Our Patients. Their Stories. Ronald Parshley
When Ronald Parshley was first told he had a possible heart condition, he didn't put much thought into it and continued to work two jobs—he thought he was bulletproof.
That was in 2006. In 2012, he began to notice shortness of breath completing basic tasks such as shoveling or walking up stairs, and decided to go to The Heart and Vascular Center at Dartmouth-Hitchcock Medical Center (DHMC) for evaluation of these symptoms.
"They were going to do a stress test but when the echocardiogram was done, they decided it wasn't safe to do the stress test—they wanted to keep me right here. I went to work the next morning and told my boss I might not be back. I was in the hospital soon after that," Parshley says. "They went in with a catheter through a vein in my leg to figure out what was going on. They took pictures and looked at pressures.
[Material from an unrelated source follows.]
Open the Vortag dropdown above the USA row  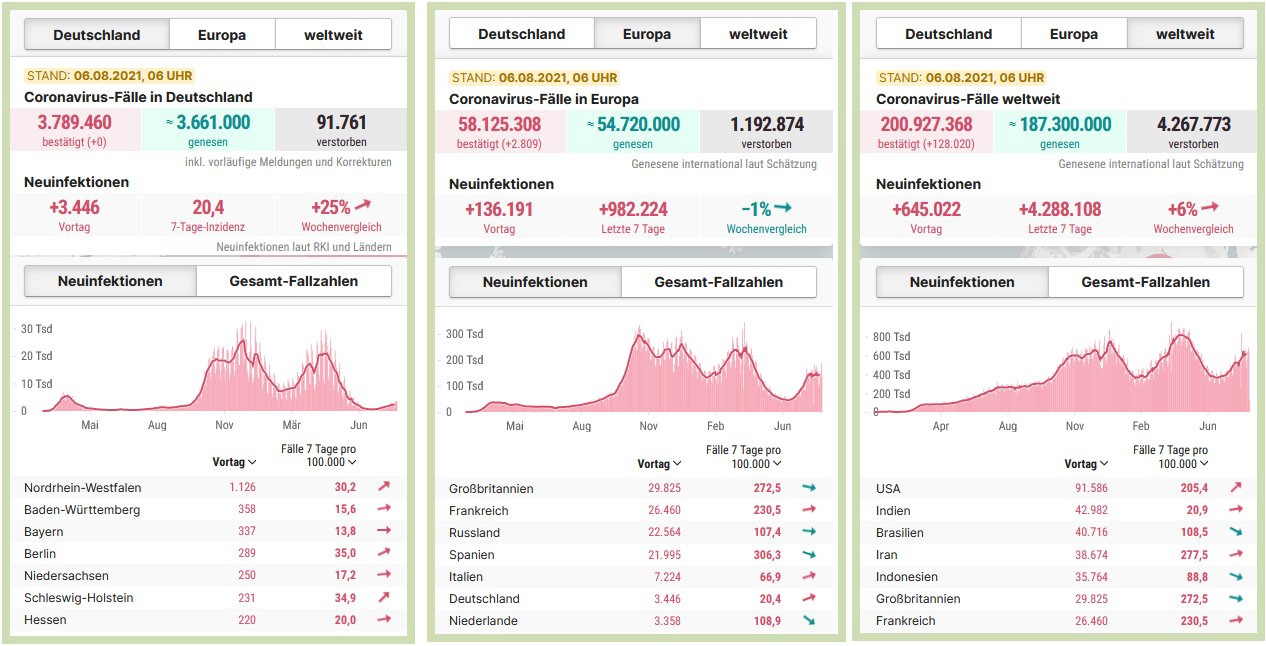click(x=1086, y=463)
I didn't understand everything but my lung artery pressure was in the 90s. I was experiencing a lack of oxygen. It was like I had no wind, no air."
Diagnosis: pulmonary arterial hypertension
Pulmonary arterial hypertension is a disease of the vessels in your lungs which limits blood flow. It is often fatal. As the vessels get smaller, blood can't pass through the lungs easily and this puts a strain on the right ventricle.
"When I left the hospital I had a tunneled catheter in my chest and a medication pump," he says. "My pump went at my side and I always had an extra line as well as a pump and medications that had to be chilled and available at all times. I had to mix and prepare my own medications in advance. I had to change the medications daily and the line every three days and re-prime it; it was quite a system. You couldn't put your clothes on and just go out the door—you had to make sure you had your medicines; had to think about what you were doing every day."
In October 2014, Parshley's care team introduced him to a medication just approved for oral use—Treprostinil—that took the place of his constant infusion IV medication, and greatly improved the quality of his life.
"I started the pill at the hospital, and they were looking for side effects. I had none, so they shut the pump down. I've been on the pills ever since—they've opened up another door for me," he says.
Parshley, 47, says it was hard for him to adjust to his diagnosis.
"There are days you don't cope with it, but I'm not going to stop doing whatever I can do. I'm not able to work anymore. I was a custodian at Dartmouth College for 10 years and you need to be able to pick up a certain amount of weight to do it, and I don't think I could," he says.
A heartfelt thank you to his care team
He says he is grateful for the care he had at D-H.
"I couldn't express my thanks enough through the questionnaire I was given—that's just a check-off list. Bruce Andrus, MD, Susan D'Anna, APRN, and the care team at D-H deserve more than that—a more in-depth thank-you. I don't know how to say it. If I hadn't come here, I can tell you I would have been in my grave. They kept me alive," Parshley says. "There are so many people to say thank-you to—from the people who give me blood draws, to the students, to the nurses, to the doctors."
Parshley has some advice for those that find themselves in a similar situation.
"Look for the positive. There is help out there and it is bearable. Your providers can make it worth being alive."